Measuring the impact of anonymization on real-world consolidated health datasets engineered for secondary research use: Experiments in the context of MODELHealth project

Front Digit Health. 2022 Sep 1:4:841853. doi: 10.3389/fdgth.2022.841853. eCollection 2022.

Abstract

Introduction: Electronic Health Records (EHRs) are essential data structures, enabling the sharing of valuable medical care information for a diverse patient population and being reused as input to predictive models for clinical research. However, issues such as the heterogeneity of EHR data and the potential compromisation of patient privacy inhibit the secondary use of EHR data in clinical research.

Objectives: This study aims to present the main elements of the MODELHealth project implementation and the evaluation method that was followed to assess the efficiency of its mechanism.

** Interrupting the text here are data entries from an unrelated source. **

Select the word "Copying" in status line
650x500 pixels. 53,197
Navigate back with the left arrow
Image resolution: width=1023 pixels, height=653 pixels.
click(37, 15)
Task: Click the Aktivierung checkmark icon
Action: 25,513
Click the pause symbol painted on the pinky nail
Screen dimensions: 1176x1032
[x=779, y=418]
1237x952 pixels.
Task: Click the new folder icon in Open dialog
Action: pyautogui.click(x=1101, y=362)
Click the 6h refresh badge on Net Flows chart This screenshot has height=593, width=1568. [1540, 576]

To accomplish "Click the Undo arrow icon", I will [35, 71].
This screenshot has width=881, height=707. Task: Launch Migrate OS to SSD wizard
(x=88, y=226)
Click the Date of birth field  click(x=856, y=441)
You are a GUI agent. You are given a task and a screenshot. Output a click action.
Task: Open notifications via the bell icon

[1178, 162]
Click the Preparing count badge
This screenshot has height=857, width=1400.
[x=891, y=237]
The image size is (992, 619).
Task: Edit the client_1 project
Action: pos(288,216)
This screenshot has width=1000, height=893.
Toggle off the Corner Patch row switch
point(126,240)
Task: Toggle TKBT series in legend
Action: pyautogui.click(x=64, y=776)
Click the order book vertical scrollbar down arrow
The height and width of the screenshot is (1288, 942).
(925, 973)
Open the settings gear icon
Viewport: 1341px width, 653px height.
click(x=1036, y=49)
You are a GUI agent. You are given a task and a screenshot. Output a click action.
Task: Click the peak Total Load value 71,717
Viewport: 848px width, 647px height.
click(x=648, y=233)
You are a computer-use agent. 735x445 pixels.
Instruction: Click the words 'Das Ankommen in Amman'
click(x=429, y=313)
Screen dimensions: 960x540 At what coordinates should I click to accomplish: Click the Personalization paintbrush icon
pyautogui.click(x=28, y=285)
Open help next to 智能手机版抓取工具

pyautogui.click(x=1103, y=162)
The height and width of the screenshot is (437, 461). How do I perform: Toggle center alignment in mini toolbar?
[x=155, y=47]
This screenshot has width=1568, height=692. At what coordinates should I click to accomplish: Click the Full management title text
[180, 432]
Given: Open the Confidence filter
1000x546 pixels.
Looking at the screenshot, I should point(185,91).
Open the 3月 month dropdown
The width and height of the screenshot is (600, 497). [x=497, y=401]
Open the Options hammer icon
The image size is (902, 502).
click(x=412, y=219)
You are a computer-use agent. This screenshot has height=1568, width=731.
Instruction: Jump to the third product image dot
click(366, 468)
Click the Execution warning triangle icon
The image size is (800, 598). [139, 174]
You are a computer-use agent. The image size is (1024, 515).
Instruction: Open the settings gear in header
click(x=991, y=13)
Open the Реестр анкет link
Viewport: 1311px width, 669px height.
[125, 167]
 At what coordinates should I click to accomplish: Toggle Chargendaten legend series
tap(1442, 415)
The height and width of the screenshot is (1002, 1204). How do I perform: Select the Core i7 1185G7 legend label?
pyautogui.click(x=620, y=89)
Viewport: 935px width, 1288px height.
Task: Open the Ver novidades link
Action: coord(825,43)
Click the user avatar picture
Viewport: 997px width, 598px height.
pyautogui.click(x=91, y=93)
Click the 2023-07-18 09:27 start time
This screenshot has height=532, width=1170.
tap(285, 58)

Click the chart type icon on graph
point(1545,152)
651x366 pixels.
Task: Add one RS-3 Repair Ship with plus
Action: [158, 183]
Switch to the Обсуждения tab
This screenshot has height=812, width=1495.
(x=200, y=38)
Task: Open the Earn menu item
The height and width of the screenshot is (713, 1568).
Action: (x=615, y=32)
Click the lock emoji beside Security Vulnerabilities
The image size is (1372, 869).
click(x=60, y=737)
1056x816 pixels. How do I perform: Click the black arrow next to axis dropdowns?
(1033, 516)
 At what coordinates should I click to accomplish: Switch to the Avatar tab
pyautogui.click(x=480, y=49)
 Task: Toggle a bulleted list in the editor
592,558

Methods: The MODELHealth project was implemented as an Extract-Transform-Load system that collects data from the hospital databases, performs harmonization to the HL7 FHIR standard and anonymization using the k-anonymity method, before loading the transformed data to a central repository. The integrity of the anonymization process was validated by developing a database query tool. The information loss occurring due to the anonymization was estimated with the metrics of generalized information loss, discernibility and average equivalence class size for various values of k.

Results: The average values of generalized information loss, discernibility and average equivalence class size obtained across all tested datasets and k values were 0.008473 ± 0.006216252886, 115,145,464.3 ± 79,724,196.11 and 12.1346 ± 6.76096647, correspondingly. The values of those metrics appear correlated with factors such as the k value and the dataset characteristics, as expected.

Conclusion: The experimental results of the study demonstrate that it is feasible to perform effective harmonization and anonymization on EHR data while preserving essential patient information.

Keywords: anonymization; electronic health records; harmonization; information loss; real data.